Francisco José Fernández Romero escribía en esta misma tribuna sobre la paradoja de que dos partidos como PP y PSOE, que han evolucionado históricamente hacia el centro político, se muestren incapaces sin embargo de encontrarse en un espacio de entendimiento que permita la formación de Gobierno. Sin embargo, es precisamente el riesgo de que un acuerdo con el centro-derecha lo despoje de su identidad como partido de izquierdas, convirtiéndolo en una opción subalterna al PP, como ha dicho despreciativamente Pedro Sánchez, lo que ha impedido hasta ahora cualquier clase de acercamiento. Sin negar la ambición personal que le pueda mover en su estrategia política, sería insensato atribuir toda la responsabilidad al actual secretario general del PSOE. Porque, salvo Fernández Vara, ningún dirigente socialista –activo en la vida política- se ha pronunciado abiertamente hasta ahora a favor de la abstención. E incluso Susana Díaz se ha mantenido en la débil e inconsistente posición de sostener que el PSOE no debe permitir gobernar al PP, pero tampoco debe intentar gobernar, y tampoco debe forzar unas terceras elecciones. O sea, la cuadratura imposible del círculo.
Muy consciente de esta debilidad, Pedro Sánchez ha retado a Susana Díaz a presentarse a las primarias ante los 180.000 militantes del partido defendiendo la abstención. El dardo no puede estar más envenenado. La realidad es que, ni siquiera después de su estrepitoso tercer batacazo en las elecciones gallegas y vascas, será fácil que surja un candidato rival a Sánchez que esté dispuesto a abanderar, a las claras, un discurso claramente favorable a un Gobierno del PP. Nadie se ha atrevido hasta el momento y mi pronóstico es que nadie se va a atrever, y mucho menos después de ser convocada la militancia para dilucidar la cuestión.

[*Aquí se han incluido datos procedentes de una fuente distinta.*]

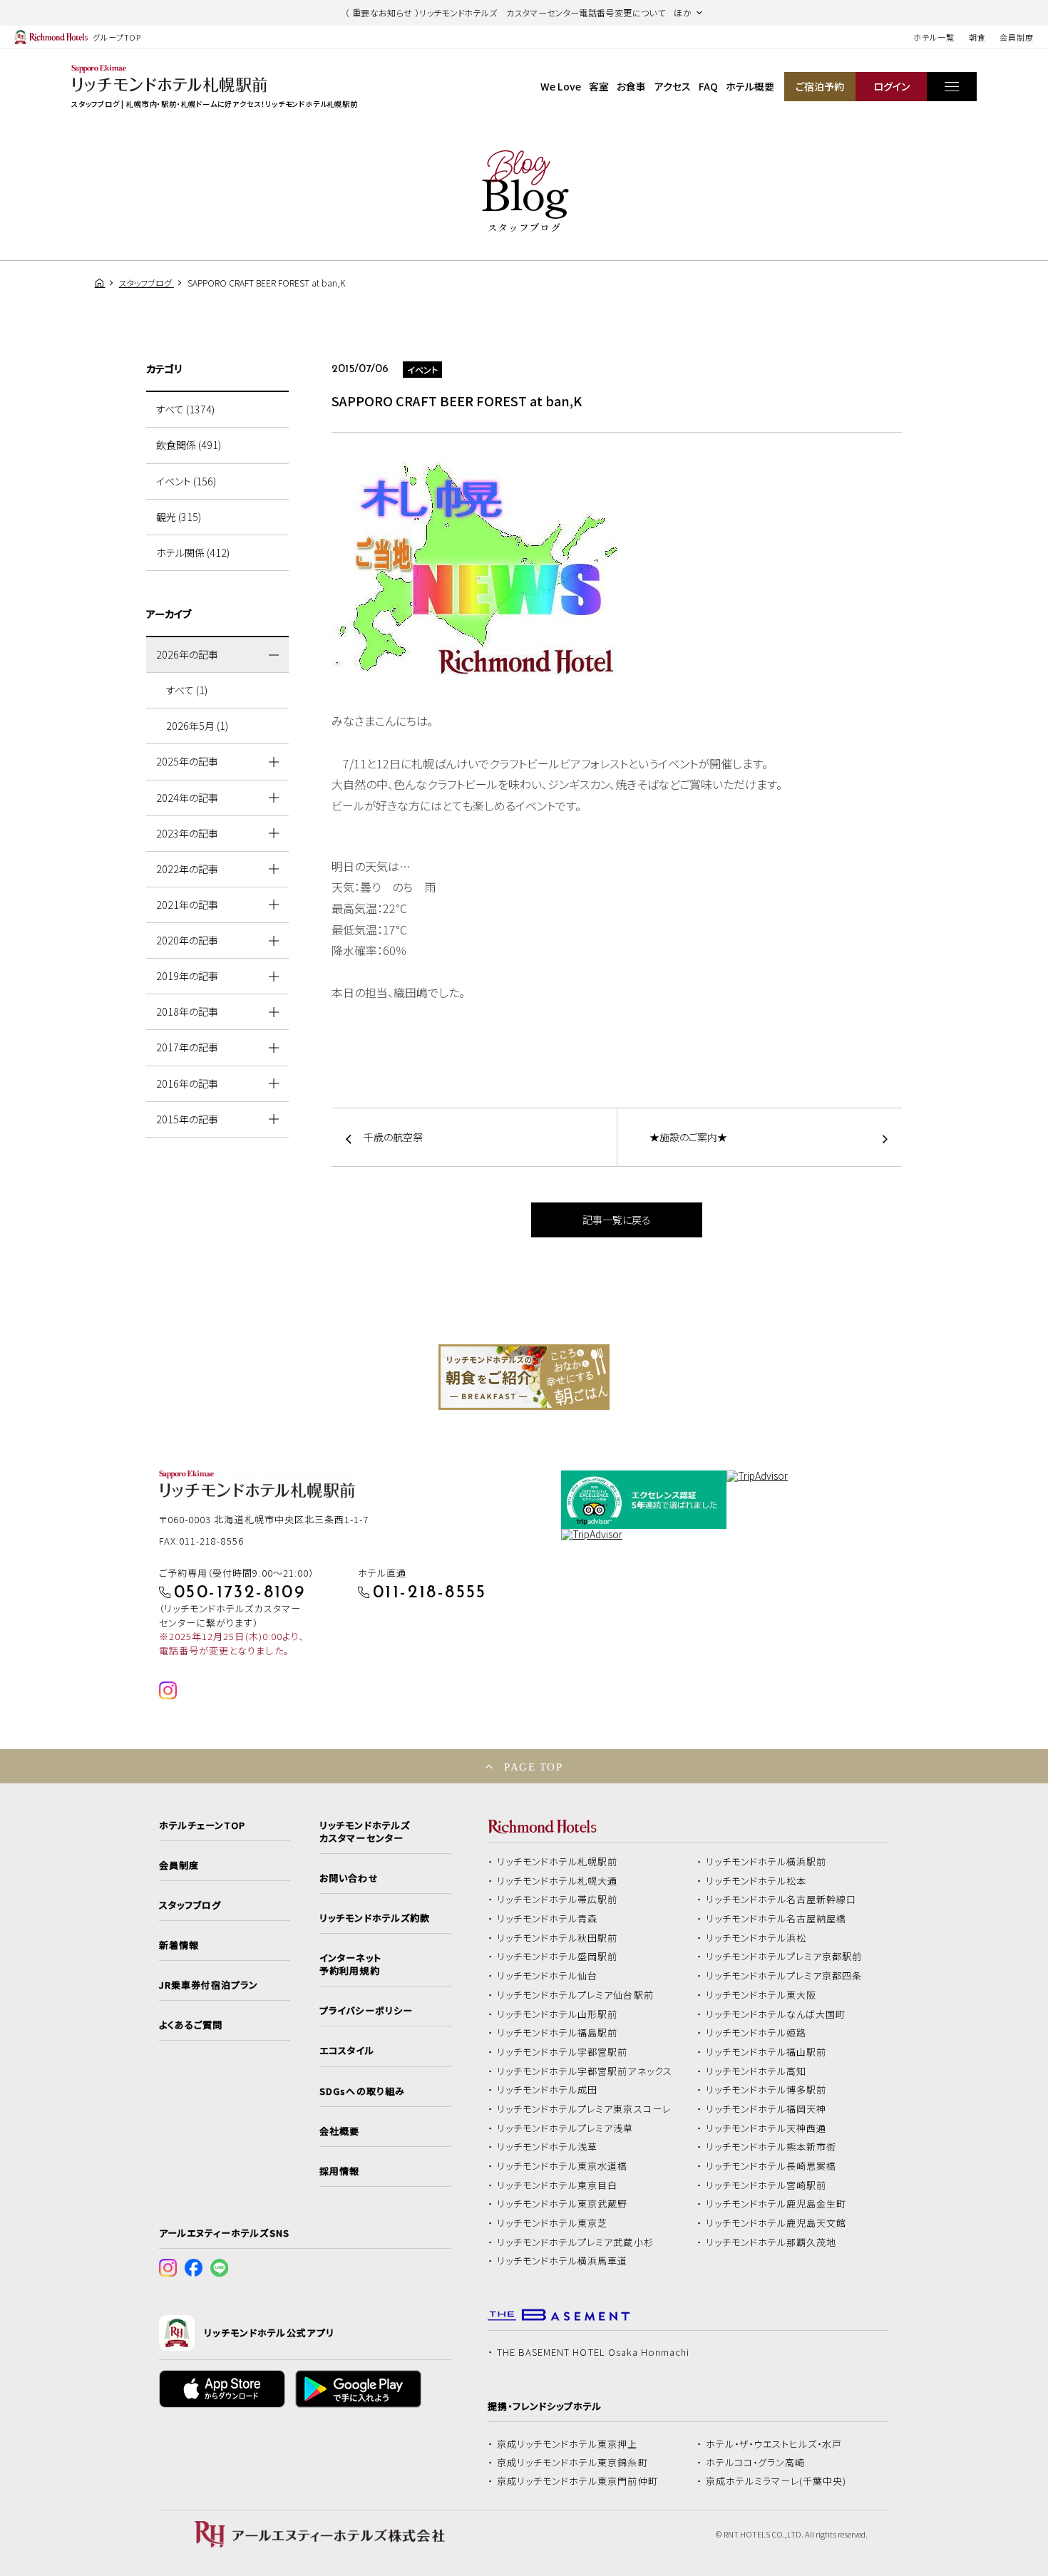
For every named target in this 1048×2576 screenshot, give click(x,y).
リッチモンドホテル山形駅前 (557, 2014)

El bloqueo político nacional es, en realidad, el bloqueo del PSOE, escindido en una división más profunda que la que separa a Sánchez de Díaz, a Ferraz de los críticos. La gran grieta que está fracturando el partido, y que impide toda salida, es una disociación identitaria. Es la brecha entre el PSOE que ha evolucionado históricamente hacia el centro y el que necesita ahora involucionar hacia la izquierda para no perder su espacio político en beneficio de Podemos. El bloqueo político del PSOE –y por ende del país- es el de una fuerza política con una fuerte crisis de identidad, y temerosa de que le roben el espacio político.
De modo que no, no es sólo un problema de egos y ambiciones personales (como tampoco era desde luego un problema de compatibilidad de programas). Es, sobre todo, un problema de comunicación y proyección de marca política.